Aquaporin-4 autoantibody seropositive LETM is associated with a high risk (>60%) of neurologic relapse within 1 year, making timing and selection of immunosuppressive therapy in patients with comorbid NMO and SLE crucial.5,6,14 The cornerstone of treatment for autoimmune transverse myelitis is concomitant high-dose corticosteroids with intensive immunosuppressive therapy (eg, cyclophosphamide). Aggressive, early treatment is crucial for a favorable response.6
Studies and existing guidelines indicate that patients with DS and SLE should receive either high-dose methylprednisolone pulses (500-1000 mg daily for 3 or 5 days) with cyclophosphamide pulses (500 mg every 2 weeks for 3 months or monthly doses of 750 mg/m2 body surface for 3-6 months according to severity and clinical response) or rituximab (1,000 mg intravenously once every 2 weeks for 2 doses, repeated every 6 months or 375 mg/m2 once weekly for 4 weeks, repeated every 6 months) as first-line prophylactic therapy for NMO. Mycophenolate mofetil (1-3 g/d), mitoxantrone (12 mg/m2 every 3 months), methotrexate or cyclophosphamide (7-25 mg/kg monthly for 6 months) are considered second-line therapy.

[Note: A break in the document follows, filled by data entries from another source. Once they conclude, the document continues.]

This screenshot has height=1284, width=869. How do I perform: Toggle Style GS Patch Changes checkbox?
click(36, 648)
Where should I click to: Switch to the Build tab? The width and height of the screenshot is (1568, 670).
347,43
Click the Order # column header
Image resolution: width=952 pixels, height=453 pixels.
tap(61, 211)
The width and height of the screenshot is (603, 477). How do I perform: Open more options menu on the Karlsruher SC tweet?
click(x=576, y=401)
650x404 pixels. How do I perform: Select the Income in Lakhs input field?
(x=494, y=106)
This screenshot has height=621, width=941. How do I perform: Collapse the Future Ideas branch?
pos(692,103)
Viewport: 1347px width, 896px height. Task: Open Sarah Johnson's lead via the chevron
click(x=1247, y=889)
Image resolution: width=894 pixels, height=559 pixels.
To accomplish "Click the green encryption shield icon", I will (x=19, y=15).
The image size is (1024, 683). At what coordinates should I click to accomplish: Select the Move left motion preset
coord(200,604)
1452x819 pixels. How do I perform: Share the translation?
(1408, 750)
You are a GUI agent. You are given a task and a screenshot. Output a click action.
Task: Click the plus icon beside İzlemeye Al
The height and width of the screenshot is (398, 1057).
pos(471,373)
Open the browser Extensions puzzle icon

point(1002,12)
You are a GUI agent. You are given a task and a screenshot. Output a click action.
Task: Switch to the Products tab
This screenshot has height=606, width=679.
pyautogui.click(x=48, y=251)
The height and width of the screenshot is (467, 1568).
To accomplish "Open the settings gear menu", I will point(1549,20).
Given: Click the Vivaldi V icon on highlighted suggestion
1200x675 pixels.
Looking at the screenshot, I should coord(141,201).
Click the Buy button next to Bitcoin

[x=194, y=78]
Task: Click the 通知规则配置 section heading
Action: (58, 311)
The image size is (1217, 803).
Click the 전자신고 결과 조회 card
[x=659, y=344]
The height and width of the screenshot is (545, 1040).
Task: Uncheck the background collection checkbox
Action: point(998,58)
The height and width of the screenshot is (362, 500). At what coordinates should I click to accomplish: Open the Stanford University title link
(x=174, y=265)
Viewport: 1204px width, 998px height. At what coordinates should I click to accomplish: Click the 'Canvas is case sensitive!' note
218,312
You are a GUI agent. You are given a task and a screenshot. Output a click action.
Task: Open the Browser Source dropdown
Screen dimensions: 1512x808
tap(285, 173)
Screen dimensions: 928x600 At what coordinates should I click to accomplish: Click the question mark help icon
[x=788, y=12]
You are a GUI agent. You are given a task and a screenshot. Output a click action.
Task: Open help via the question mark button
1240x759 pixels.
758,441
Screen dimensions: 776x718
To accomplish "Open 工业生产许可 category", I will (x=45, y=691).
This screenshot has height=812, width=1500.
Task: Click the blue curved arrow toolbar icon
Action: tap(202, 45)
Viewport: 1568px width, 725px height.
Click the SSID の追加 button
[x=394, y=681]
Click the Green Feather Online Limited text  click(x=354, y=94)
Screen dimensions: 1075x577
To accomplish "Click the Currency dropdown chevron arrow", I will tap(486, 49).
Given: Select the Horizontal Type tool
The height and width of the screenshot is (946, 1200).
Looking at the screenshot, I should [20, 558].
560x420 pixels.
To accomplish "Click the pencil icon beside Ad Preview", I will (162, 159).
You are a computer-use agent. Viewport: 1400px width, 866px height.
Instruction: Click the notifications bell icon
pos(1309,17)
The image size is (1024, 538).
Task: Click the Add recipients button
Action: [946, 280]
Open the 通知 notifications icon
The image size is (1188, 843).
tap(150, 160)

Monoclonal antibody therapies that interfere with TNF-α function, including infliximab, adalimumab, or etanercept and immunomodulatory agents (ie, interferon-β) should be avoided because they may provoke a demyelinating process.18
Recent studies reported that if a patient has a DS secondary to SLE, it could be life-threatening or lead to severe disability in a high proportion of affected patients; those with NMO have the worst prognosis.14,16 The major cause of disability is LETM followed by ON. By itself, NMO has very poor clinical outcomes with most patients having irreversible, severe neurologic disability. Research suggests that the presence of NMO-IgG antibodies may be associated with an increased risk (> 60%) of relapse of LETM and development of ON.5,6,14 In a prospective study, risk of developing recurrent myelitis or new-onset ON in patients with an isolated LETM was more than 50% among those who were NMO-IgG seropositive, compared with 0% in those who were NMO-IgG seronegative.14 An early search for AQP4-Ab should always be performed in patients with SLE who have signs of demyelination to identify those with NMO who are at high risk for relapse and worse prognosis.9,10,23-25
Controlled studies and development of a standardized registry for patients with SLE that includes LETM and NMO could help to develop an effective treatment strategy and targeted management plan for this debilitating illness.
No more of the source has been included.